Action item: Only the lines from the one with "The image size is (400, 711)." onward are wanted, through the last line of the entries, set down exactly.

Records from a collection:
==*==
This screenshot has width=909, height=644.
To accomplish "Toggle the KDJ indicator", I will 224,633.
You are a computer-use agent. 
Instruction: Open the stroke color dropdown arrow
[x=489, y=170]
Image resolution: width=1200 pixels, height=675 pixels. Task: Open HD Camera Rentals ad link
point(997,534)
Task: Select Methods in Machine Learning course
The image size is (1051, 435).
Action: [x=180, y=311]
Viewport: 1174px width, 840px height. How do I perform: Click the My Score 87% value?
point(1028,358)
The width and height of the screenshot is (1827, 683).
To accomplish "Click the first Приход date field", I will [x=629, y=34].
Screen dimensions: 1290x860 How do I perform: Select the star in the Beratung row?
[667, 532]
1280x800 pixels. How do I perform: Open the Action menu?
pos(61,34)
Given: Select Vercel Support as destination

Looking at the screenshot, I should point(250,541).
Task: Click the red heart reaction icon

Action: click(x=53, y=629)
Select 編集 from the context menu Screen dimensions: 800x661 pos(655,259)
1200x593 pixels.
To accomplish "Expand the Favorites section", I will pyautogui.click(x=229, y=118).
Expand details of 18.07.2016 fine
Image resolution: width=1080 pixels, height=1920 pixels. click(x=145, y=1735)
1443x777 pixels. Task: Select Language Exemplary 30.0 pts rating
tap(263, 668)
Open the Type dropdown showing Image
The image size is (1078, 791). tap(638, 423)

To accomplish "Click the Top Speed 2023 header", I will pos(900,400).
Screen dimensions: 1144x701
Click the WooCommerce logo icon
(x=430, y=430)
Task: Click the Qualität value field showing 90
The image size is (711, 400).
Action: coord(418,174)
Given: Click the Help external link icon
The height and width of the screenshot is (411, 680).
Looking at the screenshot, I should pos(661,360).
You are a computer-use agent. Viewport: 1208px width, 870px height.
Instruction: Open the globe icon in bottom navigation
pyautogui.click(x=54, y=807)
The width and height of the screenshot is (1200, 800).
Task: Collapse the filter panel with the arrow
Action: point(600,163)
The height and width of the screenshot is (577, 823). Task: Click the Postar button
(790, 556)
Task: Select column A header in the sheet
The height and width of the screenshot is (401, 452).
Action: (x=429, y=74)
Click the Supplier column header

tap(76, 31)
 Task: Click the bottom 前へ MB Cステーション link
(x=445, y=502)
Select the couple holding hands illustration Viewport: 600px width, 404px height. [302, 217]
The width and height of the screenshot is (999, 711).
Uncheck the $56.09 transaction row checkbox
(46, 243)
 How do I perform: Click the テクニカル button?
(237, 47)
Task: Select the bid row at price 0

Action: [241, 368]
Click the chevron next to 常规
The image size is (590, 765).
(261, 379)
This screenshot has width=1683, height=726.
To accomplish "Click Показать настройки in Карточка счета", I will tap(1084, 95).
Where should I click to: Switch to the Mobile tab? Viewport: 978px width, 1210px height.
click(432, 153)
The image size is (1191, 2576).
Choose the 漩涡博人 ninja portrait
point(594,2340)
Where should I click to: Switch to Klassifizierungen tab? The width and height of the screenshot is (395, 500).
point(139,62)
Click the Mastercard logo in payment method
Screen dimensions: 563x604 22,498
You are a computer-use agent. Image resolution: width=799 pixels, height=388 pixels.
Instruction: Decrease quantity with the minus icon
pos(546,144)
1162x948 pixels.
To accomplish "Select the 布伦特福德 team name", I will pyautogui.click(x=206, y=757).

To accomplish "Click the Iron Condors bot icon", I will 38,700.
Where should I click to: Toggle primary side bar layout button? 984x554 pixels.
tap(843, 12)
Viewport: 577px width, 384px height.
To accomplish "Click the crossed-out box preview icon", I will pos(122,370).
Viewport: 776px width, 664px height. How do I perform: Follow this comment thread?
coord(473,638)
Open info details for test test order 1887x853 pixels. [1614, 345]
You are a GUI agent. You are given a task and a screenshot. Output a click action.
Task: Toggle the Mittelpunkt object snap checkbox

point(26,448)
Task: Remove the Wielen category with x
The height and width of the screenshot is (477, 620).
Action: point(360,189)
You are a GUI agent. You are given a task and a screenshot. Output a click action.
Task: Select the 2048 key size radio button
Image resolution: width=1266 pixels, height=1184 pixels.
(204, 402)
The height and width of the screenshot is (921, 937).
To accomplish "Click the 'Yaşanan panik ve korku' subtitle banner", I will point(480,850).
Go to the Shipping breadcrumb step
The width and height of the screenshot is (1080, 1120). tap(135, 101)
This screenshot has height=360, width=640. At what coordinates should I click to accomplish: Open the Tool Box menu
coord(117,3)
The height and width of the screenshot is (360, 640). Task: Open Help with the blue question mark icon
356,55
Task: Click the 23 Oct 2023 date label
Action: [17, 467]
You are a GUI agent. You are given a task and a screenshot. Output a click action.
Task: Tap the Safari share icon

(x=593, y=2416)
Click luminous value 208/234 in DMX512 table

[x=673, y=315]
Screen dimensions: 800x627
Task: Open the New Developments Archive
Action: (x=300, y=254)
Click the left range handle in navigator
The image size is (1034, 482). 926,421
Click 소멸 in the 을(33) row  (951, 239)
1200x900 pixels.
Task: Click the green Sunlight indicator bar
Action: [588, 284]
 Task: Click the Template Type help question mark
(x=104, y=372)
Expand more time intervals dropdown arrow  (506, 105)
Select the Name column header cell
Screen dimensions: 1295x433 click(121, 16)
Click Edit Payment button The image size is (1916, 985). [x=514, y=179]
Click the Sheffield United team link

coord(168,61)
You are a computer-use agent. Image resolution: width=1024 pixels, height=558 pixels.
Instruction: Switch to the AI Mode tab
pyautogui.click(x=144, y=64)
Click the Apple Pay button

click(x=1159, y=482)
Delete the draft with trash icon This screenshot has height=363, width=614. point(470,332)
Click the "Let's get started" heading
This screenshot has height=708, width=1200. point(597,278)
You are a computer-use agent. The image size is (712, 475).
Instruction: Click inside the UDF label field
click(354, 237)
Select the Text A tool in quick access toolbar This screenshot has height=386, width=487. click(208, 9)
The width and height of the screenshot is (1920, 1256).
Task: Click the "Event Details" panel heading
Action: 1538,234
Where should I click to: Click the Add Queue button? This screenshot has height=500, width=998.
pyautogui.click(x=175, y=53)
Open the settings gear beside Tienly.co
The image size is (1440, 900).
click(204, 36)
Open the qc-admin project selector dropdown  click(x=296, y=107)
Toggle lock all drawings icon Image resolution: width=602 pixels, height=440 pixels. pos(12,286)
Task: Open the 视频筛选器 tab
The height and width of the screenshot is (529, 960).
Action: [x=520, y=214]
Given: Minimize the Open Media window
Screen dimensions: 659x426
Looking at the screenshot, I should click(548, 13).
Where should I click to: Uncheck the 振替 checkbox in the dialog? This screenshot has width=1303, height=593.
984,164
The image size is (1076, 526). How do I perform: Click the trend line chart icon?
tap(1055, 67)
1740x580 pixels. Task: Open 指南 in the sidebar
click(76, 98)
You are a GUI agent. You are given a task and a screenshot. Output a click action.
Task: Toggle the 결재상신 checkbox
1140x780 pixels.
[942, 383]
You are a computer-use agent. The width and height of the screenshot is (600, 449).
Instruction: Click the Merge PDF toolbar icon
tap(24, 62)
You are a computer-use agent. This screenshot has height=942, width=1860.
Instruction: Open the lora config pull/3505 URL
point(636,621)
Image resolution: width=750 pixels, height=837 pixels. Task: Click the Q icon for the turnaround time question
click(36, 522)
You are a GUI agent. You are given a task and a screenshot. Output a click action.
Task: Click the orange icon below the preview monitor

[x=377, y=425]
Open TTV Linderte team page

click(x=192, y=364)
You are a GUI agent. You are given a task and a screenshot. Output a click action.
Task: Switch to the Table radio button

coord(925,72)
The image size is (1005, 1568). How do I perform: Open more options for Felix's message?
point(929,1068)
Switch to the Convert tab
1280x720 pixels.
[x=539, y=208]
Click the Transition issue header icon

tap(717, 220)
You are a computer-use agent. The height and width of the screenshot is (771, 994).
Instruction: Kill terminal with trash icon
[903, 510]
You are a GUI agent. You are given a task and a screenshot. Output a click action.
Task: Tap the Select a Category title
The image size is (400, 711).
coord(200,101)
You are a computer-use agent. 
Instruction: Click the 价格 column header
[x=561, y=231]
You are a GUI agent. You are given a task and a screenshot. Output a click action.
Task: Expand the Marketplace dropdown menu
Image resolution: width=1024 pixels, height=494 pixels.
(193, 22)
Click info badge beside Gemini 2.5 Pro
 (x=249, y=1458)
==*==
Written response:
The image size is (400, 711).
coord(200,101)
You are a computer-use agent. 
Instruction: Click the 价格 column header
[x=561, y=231]
You are a GUI agent. You are given a task and a screenshot. Output a click action.
Task: Expand the Marketplace dropdown menu
Image resolution: width=1024 pixels, height=494 pixels.
(193, 22)
Click info badge beside Gemini 2.5 Pro
 (x=249, y=1458)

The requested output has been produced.